My Final View Of Rizal's Final View Of The Catholic Church


Rizal did retract – I have the guarantee, on paper. Written with his own blood!

The image above, taken by me 06 May 2017 at the plaza of my hometown Asingan, Pangasinan, is a different portrayal – this essay is another view.

Jose Rizal was an extraordinary Filipino who loved his country; unfortunately, that love brought him death after badly exaggerating the bad side of the Church with his "historical" novel Noli.

On Facebook today, "Holy Innocents Day," I see Cristina A Montes "Rizal And The Catholic Church" (16 June 2018, Inquirer.Net, opinion.inquirer.net); that column is 6 months old, but I don't mind. I am richly rewarded immediately with her opening paragraph, as Ms Cristina writes of a Rizal I have never known:

As the birthdate of Jose Rizal approaches this year (June 19) amid many public attacks against the Catholic Church, we should ask: Can one admire Rizal – who criticized the Catholic Church – and defend the Catholic Church at the same time?

6 months old – yet it is as new as today to me, who wrote & published in 2005 his own book titled indios bravos subtitled Jose Rizal As The Messiah Of The Redemption. Miss Cristina's is a revelation: Rizal as Critic and Champion of the Catholic Church simultaneously!

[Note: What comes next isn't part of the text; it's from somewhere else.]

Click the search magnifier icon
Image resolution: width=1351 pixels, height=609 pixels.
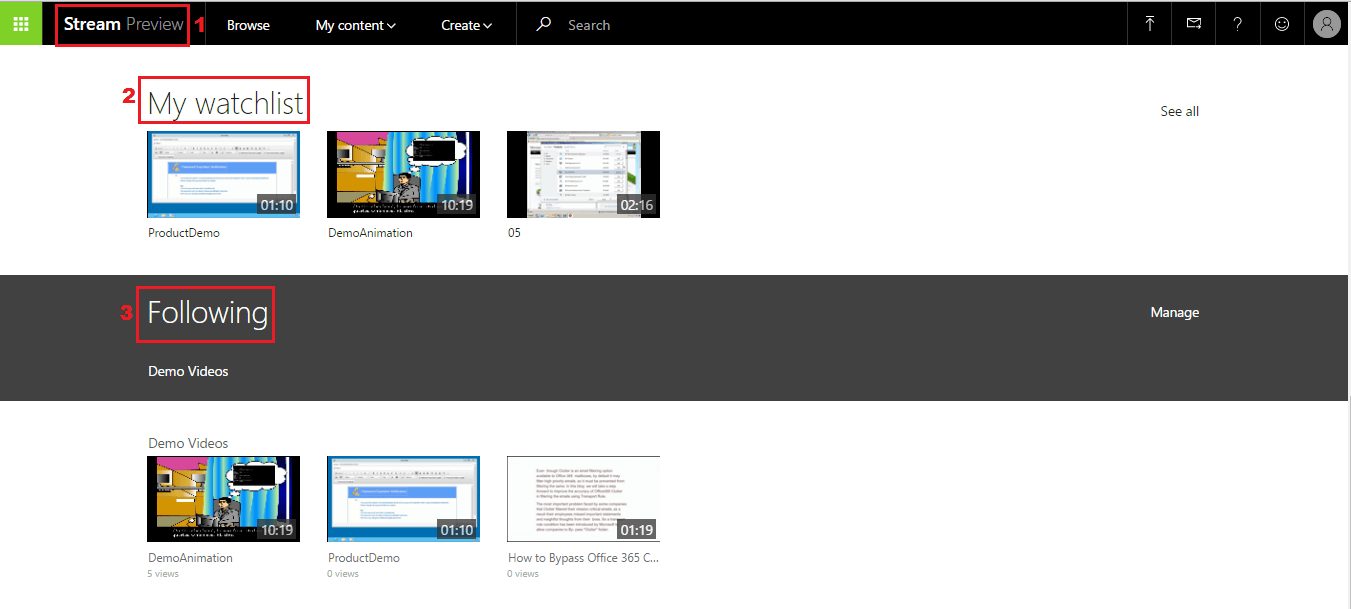coord(544,25)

Yes, I am a Roman Catholic and will die a Catholic. Duh. So I appreciate it when Miss Cristina says, "The book Rizal Through a Glass Darkly by Fr Javier de Pedro enlightens" us Filipinos, and contends that:

Rizal's initial hostility toward the friars notwithstanding, he kept traces of his childhood faith amid his spiritual crises. De Pedro convincingly argues that these seeds planted in Rizal's childhood ripened into his last-minute conversion before his death, when he sincerely retracted his anti-Catholic writings…

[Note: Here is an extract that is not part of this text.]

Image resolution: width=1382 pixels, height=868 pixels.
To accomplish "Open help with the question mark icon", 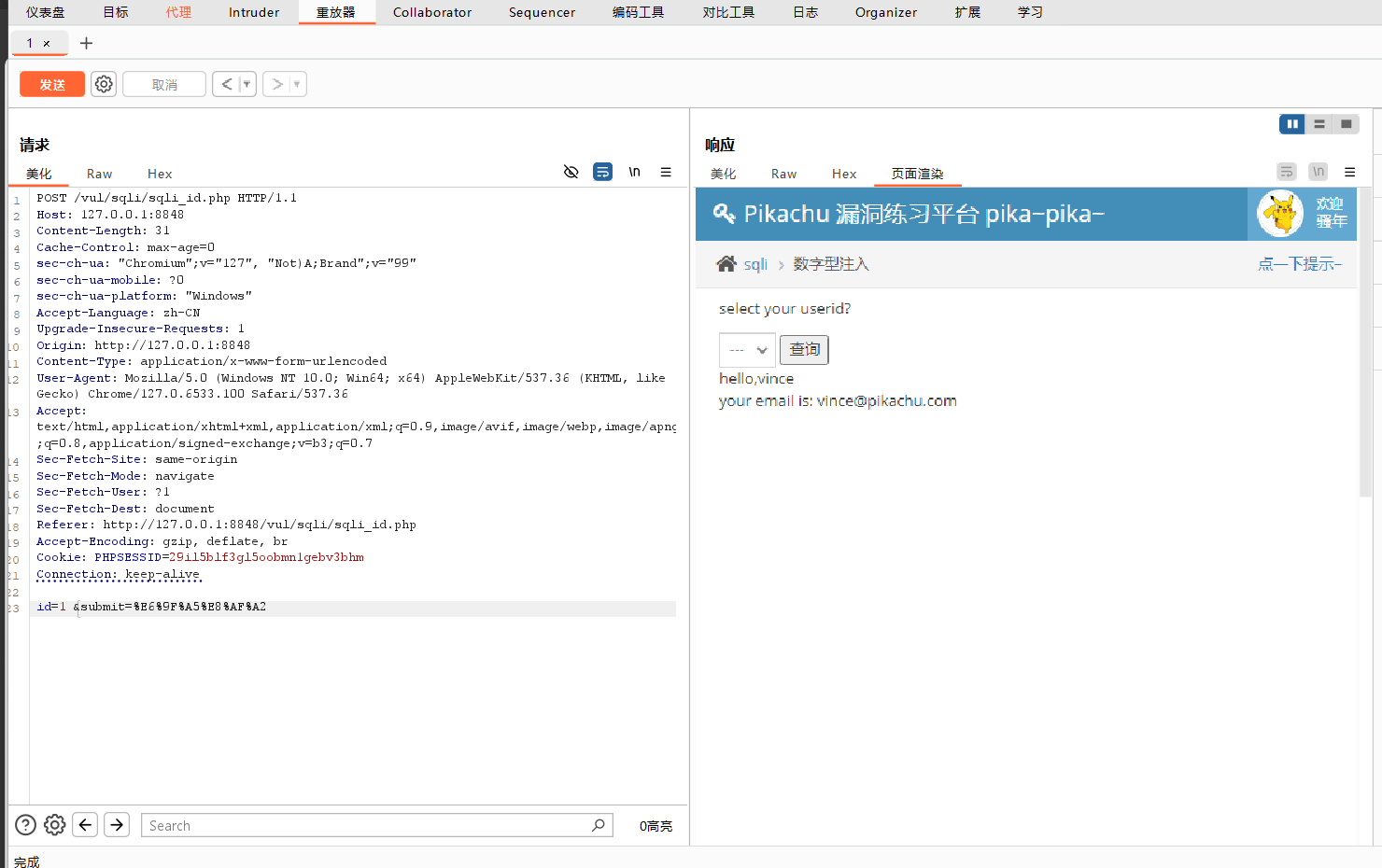I will point(26,825).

Retraction is defense in reverse – you attack, afterwards ask pardon.

I don't have to present a document of Rizal's retraction – I can simply point to the proof.

For my book indios bravos, I translated his valedictory poem from Spanish to English because I was unhappy with the many versions available, including those of Filipino Nick Joaquin and American Charles Derbyshire. In translating that poem, it dawned on me that 2 lines were dedicated to worship along with friendship, the Blessed Virgin Mary and best friend forever, BFF, Ferdinand Blumentritt! I found them in the 3rd and 4th lines of the 8th stanza:

Let the passionate sun the rains evaporate
And give back to the sky pure with my last cry heard;
Let a friend weep over my inopportune death,
And in serene evenings, a prayer for me state;
Pray too, oh country, I may be at peace with God!

In the 3rd line, a "friend" is weeping over his death. In the 4th line, he is asking that friend to pray for him. The BFF is Roman Catholic, and he is being asked to pray "in serene evenings," time for the Angelus, which belongs to the Virgin Mary. Finally, in the 5th line, he asks forgiveness from all, most of all from God.